Musical minds is a conversation series with established, talented Armenian musicians with a Canadian connection who contribute to Armenian musical culture in innovative ways and build bridges between the Armenian diasporic community and its host societies. AGBU Toronto has graciously provided its Zoom platform for live broadcast on Facebook, and its recording on Facebook and Instagram, while Torontohye has been kind enough to publish them.

The following is based on my conversation with my third guest, Musicologist/Sonic Theorist Dr. Gascia Ouzounian.

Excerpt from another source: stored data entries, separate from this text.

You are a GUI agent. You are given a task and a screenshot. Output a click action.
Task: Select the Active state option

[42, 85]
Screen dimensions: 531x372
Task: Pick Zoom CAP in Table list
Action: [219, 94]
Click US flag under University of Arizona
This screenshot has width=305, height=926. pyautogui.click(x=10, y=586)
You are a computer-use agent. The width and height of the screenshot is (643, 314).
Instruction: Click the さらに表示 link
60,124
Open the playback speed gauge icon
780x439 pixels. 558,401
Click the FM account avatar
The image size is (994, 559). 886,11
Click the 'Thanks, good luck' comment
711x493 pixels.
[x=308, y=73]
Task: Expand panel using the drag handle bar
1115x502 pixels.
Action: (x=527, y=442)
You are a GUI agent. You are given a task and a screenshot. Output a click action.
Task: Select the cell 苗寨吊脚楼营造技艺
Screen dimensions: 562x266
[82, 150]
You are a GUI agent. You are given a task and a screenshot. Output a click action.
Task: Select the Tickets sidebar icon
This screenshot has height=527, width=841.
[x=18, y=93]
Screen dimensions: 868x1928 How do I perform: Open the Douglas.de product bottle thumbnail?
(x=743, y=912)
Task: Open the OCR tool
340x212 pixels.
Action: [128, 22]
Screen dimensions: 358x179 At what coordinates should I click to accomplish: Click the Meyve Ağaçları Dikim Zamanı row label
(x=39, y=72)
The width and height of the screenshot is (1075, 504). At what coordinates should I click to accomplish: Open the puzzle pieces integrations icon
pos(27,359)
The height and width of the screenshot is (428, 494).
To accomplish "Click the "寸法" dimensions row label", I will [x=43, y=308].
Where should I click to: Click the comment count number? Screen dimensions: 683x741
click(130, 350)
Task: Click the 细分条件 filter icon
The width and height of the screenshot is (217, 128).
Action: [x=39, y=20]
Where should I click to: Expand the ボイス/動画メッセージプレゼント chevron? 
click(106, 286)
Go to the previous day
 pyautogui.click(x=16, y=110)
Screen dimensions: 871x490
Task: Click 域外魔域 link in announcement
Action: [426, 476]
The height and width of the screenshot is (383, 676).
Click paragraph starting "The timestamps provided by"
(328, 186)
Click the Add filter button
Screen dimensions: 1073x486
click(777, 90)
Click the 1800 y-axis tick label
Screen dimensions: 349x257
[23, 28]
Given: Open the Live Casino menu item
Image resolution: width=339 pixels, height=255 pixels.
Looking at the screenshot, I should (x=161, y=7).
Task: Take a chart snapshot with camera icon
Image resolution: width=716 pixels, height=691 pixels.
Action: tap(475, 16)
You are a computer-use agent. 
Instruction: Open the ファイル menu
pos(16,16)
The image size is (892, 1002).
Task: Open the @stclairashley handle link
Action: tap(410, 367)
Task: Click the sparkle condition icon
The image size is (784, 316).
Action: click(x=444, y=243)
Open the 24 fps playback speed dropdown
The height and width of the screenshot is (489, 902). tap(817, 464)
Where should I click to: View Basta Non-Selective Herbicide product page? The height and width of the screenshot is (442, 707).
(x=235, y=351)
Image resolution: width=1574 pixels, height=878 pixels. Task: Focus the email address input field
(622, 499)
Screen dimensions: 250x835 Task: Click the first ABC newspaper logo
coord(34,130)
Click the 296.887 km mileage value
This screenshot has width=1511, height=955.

Dr. Ouzounian is an Associate Professor of Music at the University of Oxford and a Fellow and Tutor in Music at Lady Margaret Hall. She studies sound in relation to space, urbanism, and violence. She is the author of Stereophonica: Sound and Space in Science, Technology, and the Arts (MIT Press 2021) and has contributed articles to leading journals of music, visual art, and architecture. In 2013 Ouzounian co-founded the research group Recomposing the City, which brings together sound artists, architects, and urban planners in developing interdisciplinary approaches to urban sound studies and urban sonic practices. Recent projects include Scoring the City (2020-ongoing), which explores experimental notations for urban design, and Acoustic Cities: London and Beirut (2019), for which ten artists created works that responded to the sonic, social, and spatial conditions of London and Beirut. At Oxford, she currently directs a 5-year project funded by the European Research Council on sonic urbanism, Sonorous Cities (2020-2025).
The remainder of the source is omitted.